(RECORDS TO USE Opens)
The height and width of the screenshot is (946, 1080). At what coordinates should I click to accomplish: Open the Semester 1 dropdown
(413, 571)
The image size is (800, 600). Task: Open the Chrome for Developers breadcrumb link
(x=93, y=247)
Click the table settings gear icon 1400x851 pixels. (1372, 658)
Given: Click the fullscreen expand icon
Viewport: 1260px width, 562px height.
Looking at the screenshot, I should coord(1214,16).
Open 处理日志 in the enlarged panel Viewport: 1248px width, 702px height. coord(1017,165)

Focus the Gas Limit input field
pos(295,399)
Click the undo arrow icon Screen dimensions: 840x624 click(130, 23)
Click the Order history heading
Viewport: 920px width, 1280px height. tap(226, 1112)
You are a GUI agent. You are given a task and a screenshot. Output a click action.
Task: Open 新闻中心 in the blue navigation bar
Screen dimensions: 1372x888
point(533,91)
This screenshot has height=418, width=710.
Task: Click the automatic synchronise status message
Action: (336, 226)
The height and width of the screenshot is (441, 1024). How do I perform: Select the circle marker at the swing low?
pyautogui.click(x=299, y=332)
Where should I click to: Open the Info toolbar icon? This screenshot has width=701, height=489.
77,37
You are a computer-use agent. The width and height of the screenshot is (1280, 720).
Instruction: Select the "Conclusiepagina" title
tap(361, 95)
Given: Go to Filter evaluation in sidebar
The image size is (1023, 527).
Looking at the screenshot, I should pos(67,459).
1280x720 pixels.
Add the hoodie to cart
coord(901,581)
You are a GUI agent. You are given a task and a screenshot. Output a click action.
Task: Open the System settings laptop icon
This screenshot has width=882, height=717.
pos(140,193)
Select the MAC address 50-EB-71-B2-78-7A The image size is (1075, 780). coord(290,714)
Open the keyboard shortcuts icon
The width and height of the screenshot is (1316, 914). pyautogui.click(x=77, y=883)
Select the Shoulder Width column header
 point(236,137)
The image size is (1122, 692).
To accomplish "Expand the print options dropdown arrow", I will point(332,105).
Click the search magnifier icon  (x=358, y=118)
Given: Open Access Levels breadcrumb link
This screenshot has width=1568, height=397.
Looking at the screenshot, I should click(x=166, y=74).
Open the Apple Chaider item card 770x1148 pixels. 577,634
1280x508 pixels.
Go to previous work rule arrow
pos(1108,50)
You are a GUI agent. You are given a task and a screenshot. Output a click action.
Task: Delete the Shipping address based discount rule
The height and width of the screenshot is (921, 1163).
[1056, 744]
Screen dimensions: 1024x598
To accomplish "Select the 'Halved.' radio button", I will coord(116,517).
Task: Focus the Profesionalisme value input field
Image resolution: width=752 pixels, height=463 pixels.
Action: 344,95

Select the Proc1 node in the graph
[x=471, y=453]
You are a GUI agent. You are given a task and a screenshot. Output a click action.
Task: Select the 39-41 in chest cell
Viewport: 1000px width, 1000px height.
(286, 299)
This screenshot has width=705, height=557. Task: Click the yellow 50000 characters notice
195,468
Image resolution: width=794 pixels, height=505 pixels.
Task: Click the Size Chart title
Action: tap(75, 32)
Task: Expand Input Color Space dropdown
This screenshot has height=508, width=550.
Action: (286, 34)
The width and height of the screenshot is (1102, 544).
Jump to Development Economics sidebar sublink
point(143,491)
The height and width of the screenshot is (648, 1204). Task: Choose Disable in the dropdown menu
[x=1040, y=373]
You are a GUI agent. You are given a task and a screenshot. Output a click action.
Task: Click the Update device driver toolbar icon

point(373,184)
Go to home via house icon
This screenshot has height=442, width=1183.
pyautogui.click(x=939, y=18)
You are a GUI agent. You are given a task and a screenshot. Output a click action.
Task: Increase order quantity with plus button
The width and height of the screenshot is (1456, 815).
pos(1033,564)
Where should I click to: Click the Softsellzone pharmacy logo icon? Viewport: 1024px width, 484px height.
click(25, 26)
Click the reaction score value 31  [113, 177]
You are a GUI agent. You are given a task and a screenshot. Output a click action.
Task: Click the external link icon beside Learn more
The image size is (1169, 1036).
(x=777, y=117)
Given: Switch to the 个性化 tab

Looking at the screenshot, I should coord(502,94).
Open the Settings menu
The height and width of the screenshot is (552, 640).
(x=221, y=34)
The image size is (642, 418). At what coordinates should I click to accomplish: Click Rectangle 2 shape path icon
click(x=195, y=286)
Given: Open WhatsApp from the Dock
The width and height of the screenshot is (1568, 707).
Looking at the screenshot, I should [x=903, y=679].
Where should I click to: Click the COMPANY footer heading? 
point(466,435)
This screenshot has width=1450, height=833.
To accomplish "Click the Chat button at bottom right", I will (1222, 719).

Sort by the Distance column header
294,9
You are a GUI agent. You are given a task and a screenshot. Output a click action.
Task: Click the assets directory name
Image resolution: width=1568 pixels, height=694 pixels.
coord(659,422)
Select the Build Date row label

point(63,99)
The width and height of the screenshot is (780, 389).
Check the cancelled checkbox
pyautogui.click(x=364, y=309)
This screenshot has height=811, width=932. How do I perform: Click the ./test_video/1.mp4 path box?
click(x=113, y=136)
(RECORDS TO USE Closes)
> _WHAT YOU SHOULD DO_: Tell how many lines of the records above hold "will", giving the number and nothing else.

> _SOLUTION TO THIS TASK_: 3